Stored data
────

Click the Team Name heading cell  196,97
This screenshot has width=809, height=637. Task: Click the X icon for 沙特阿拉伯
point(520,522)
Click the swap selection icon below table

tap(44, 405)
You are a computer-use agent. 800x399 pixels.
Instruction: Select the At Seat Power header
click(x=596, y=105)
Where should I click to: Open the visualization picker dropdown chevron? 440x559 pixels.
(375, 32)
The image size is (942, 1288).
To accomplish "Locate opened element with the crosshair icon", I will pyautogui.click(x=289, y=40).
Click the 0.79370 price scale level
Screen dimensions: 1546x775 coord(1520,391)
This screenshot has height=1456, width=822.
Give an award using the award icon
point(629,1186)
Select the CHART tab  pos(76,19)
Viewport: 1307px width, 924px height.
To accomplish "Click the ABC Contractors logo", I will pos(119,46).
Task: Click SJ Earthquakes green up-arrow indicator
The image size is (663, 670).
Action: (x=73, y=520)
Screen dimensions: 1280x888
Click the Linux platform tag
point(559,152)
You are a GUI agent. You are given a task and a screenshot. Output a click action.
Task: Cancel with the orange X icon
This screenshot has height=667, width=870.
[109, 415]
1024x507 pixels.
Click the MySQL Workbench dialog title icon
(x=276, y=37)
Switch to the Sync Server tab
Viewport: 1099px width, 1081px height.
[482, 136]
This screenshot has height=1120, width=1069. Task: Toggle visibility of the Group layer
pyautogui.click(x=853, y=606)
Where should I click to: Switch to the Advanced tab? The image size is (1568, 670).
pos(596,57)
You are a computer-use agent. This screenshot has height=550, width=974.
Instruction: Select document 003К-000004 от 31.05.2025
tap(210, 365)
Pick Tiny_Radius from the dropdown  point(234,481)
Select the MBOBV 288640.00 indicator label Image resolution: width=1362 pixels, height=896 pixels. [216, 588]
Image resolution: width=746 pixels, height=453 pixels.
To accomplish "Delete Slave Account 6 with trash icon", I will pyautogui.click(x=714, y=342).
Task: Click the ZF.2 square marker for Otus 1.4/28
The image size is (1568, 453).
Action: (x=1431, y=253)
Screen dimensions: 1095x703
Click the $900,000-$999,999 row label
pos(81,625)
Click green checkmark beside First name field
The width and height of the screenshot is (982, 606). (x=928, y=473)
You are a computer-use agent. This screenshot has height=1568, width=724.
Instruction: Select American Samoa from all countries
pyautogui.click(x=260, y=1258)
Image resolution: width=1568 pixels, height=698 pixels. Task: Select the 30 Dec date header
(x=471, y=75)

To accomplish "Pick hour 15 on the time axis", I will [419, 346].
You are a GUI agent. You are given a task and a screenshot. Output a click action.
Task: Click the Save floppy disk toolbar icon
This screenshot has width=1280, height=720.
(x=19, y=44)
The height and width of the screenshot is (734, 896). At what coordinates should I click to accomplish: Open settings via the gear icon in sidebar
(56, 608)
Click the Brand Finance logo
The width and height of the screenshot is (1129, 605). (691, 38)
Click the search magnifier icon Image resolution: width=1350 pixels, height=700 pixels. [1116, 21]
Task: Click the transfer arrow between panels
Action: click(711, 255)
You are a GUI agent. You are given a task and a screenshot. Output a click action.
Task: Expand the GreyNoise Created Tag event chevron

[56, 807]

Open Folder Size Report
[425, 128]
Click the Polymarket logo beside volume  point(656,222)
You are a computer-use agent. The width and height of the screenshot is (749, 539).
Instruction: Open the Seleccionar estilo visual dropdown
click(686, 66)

────

# [Requirement]
Only the lines from the one containing "Click the Polymarket" through the last line of the records above are to be reproduced, exactly and with both ends included.

# [Solution to this problem]
Click the Polymarket logo beside volume  point(656,222)
You are a computer-use agent. The width and height of the screenshot is (749, 539).
Instruction: Open the Seleccionar estilo visual dropdown
click(686, 66)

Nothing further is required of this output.